Are you going to treat yourself to something to celebrate publication day for The May Queen? 
Hmmm… I wasn’t going to as too much to do working on book two, but I might now you’ve mentioned it.

Have you anything exciting planned for publication day?
There are a series of campaigns launching and I’ve a book launch. I did buy myself a new dress for that which sort of answers the previous question.

Finally what can we expect from you next? 
I’ve written a book set in 1940s Colombia about a broken architect trying to build something new. It’s set around the 1948 uprising in Bogotá which was afterwards known as El Bogotazo. I’ve really enjoyed writing it and think it represents an untapped area of historic fiction which a European/North American audience will love.
'She lapped in spirals beneath the sheen, feeling the tug of water rush against all of her. When she next surfaced, she couldn’t remember what it was to be on land. Seeing her clothing on the bank as things belonging to another…'
It all began beside the mill pond.

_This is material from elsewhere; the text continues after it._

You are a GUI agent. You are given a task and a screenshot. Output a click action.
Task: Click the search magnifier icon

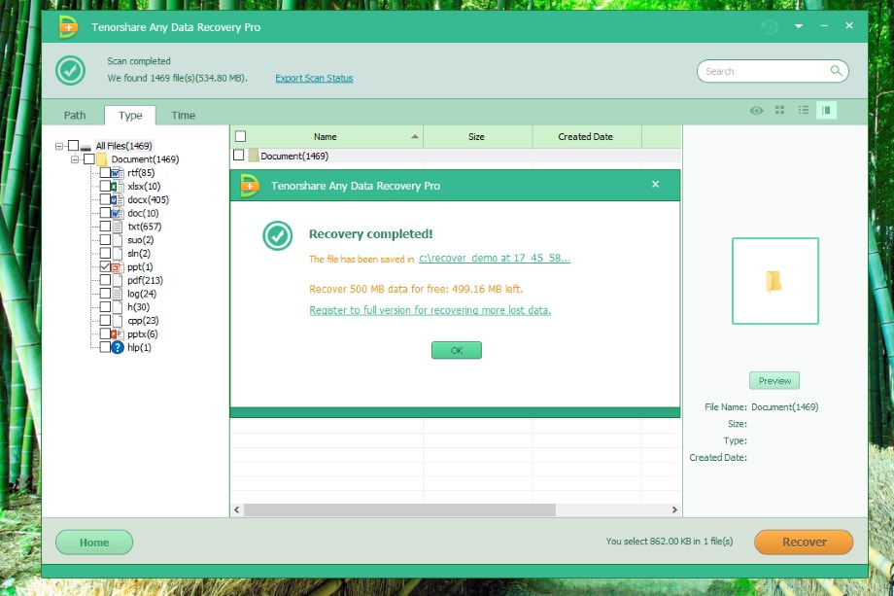(836, 71)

Honest, fair and eager to please, fifteen-year-old May has a secret, and not of her own making. She wears it like an invisible badge, sewn to her skin, as though Ma stitched it there herself. It rubs only when she thinks of Sophie, Pa or the other name that’s hidden there; that no one knows about.

Caught in an inevitable net of change, May joins the Wrens, leaving her Cotswolds home for war-torn London and the Blitz. As a dispatch rider, she navigates the city by day and night, surviving love and loss throughout a blackout of remembered streets and wrong turns.

Night after night, the bombs drop and, like those around her, she takes cover in the shadows when they do. But May is waiting for a greater shadow to lift, one which will see the past explode into the present.

A tale of one girl’s search for love and belonging, The May Queen is a debut novel that goes to the heart of what family means and finding your place in it.